Published online by Cambridge University Press:  16 June 2026

Minseop Lee
Affiliation:
Department of Mechanical Engineering, KAIST , Daejeon 34141, Republic of Korea
Cheolgyun Jung
Affiliation:
Department of Mechanical Engineering, KAIST , Daejeon 34141, Republic of Korea
Daegyoum Kim*
Affiliation:
Department of Mechanical Engineering, KAIST , Daejeon 34141, Republic of Korea
*
Corresponding author: Daegyoum Kim, daegyoum@kaist.ac.kr

Abstract

Content of image described in text.

Kirigami sheets, which contain cutting lines that introduce structural discontinuities, undergo significant deformation when they interact with the surrounding flow. We experimentally investigate the reconfiguration and drag characteristics of a kirigami sheet translating at a constant speed in the low-Reynolds-number regime.
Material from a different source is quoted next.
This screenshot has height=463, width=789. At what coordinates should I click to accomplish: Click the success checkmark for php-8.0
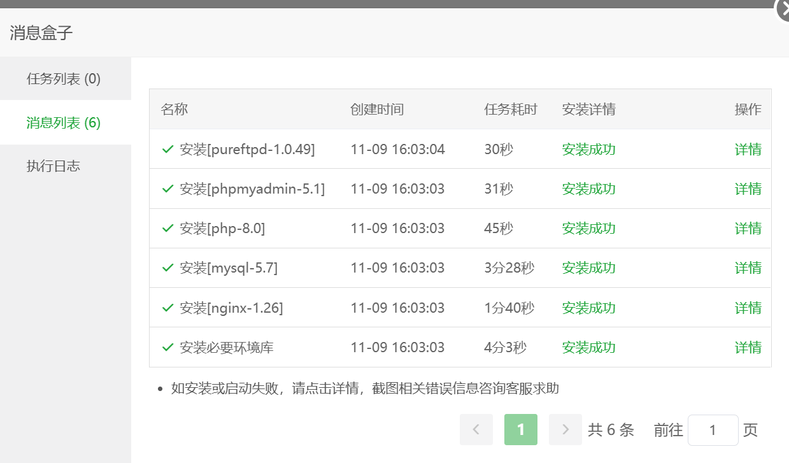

When initially planar cutting lines deform into three-dimensional holes due to fluid loading, thick shear layers that develop within the holes overlap, forming virtual fluid barriers. Despite the presence of holes, the flow bypasses the reconfigured sheet because of hydrodynamic blockage. By varying translation speed, sheet thickness and cutting ratio, we examine how the hydrodynamic blockage determines flow distribution, deformation and drag, in comparison with the high-Reynolds-number regime without blockage. A governing dimensionless parameter based on the balance between viscous fluid force and effective bending force, accounting for cutting lines, is proposed to characterise the reconfiguration-dependent porosity of the sheet. Despite high porosity, the reconfigured kirigami sheet exhibits drag comparable to or even greater than that of a flat rigid disk. The unique drag behaviour of kirigami sheets in response to highly viscous flow suggests potential applications to small-scale drag-based transport and propulsion systems.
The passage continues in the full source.